=== Supplied records ===
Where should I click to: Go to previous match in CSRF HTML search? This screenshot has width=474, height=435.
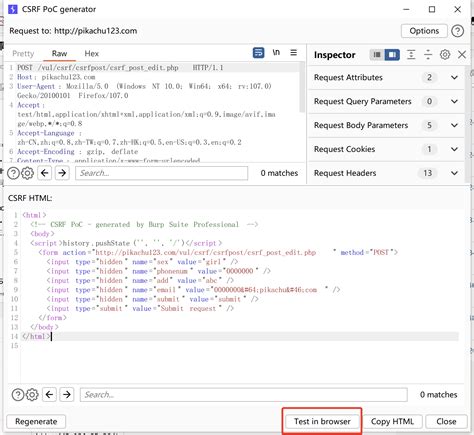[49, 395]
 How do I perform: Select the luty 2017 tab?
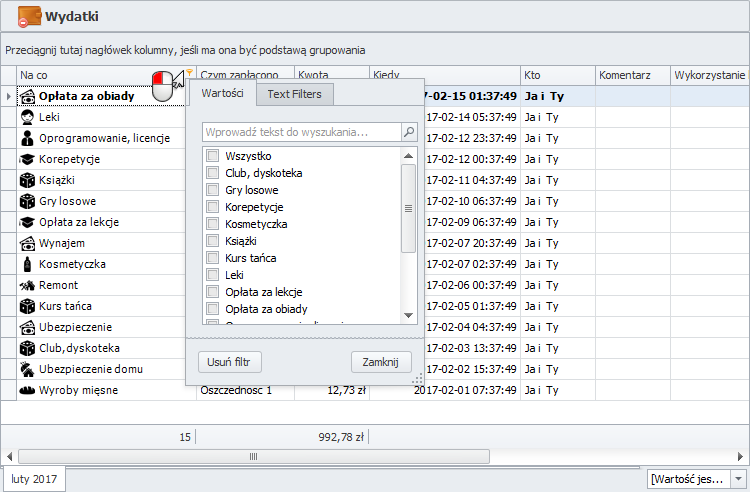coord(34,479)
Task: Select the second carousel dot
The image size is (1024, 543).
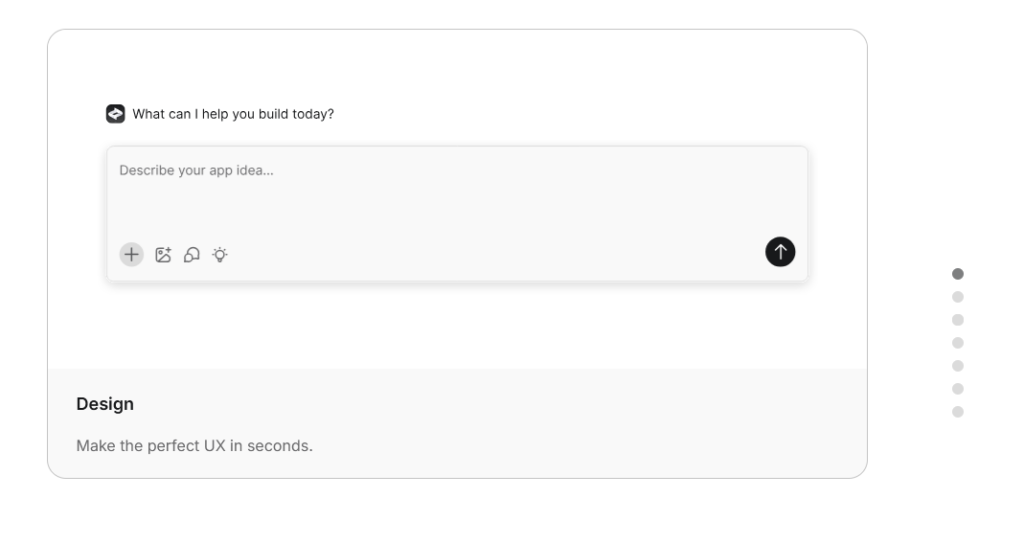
===
=== Supplied records ===
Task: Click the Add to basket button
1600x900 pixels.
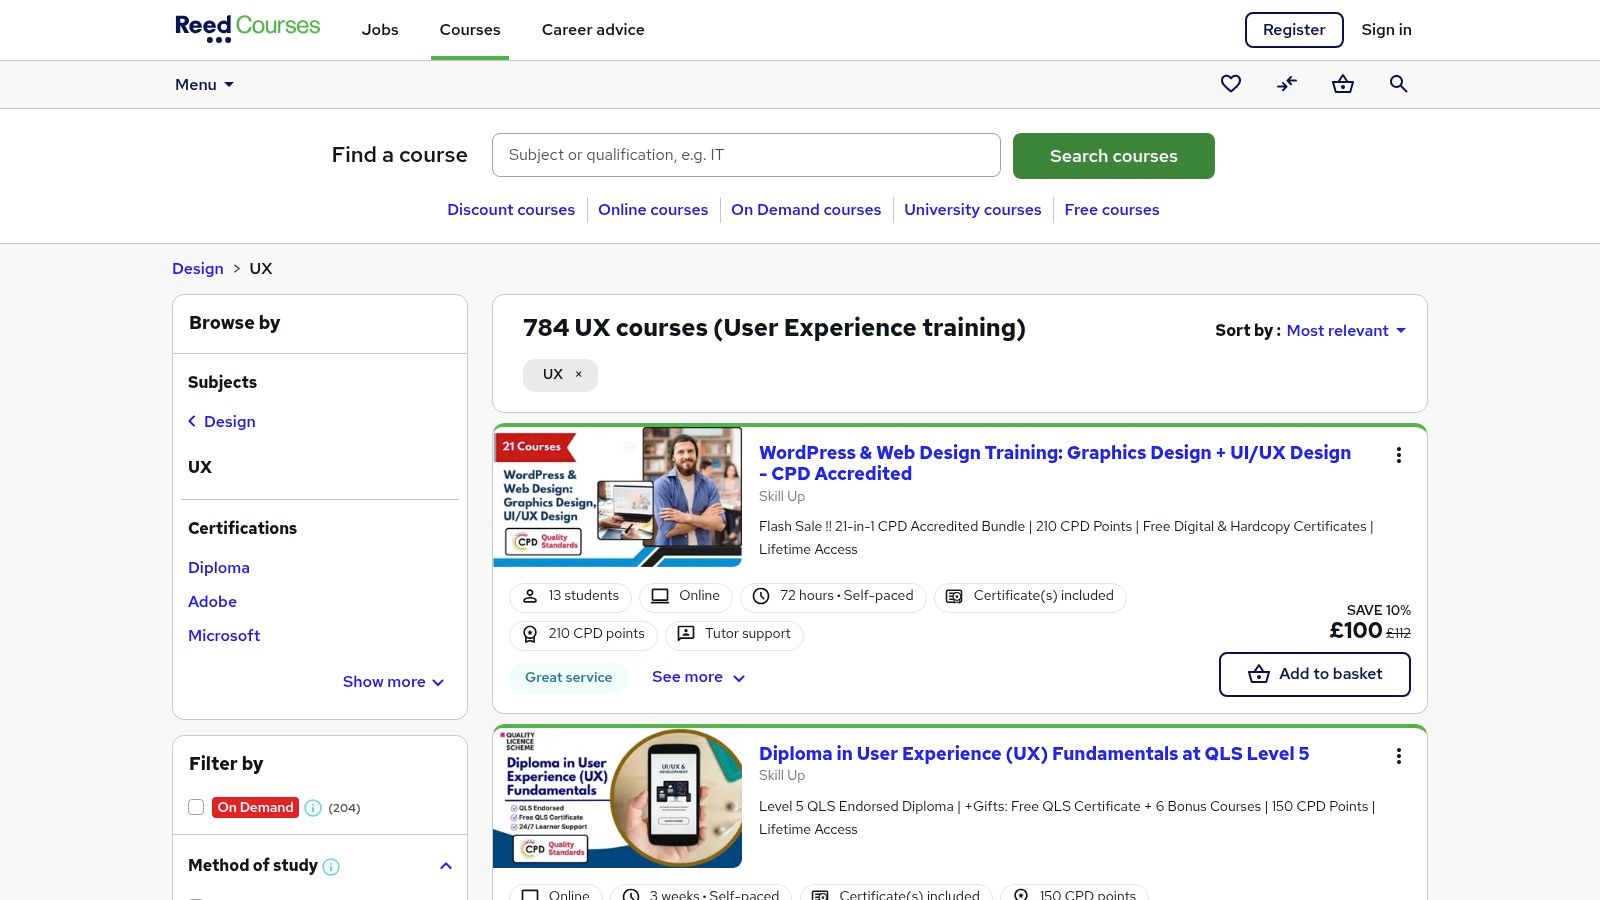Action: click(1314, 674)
===
=== Supplied records ===
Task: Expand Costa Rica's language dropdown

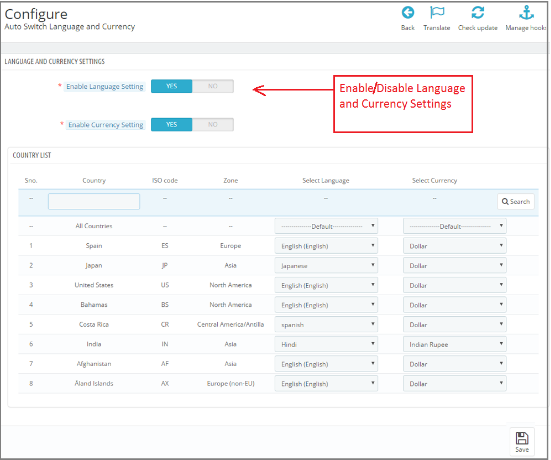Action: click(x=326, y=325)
===
- [What the task asks]: Please write out the lines that open with the one containing "Where should I" and close with the one containing "The image size is (1024, 543).", swapping "carousel" for "slider" and changing nothing else. Leave the pictures out.

- [Result of the exercise]:
Where should I click to: Go to previous match in CSRF HTML search? This screenshot has width=474, height=435.
[49, 395]
 How do I perform: Select the luty 2017 tab?
coord(34,479)
Task: Select the second slider dot
The image size is (1024, 543).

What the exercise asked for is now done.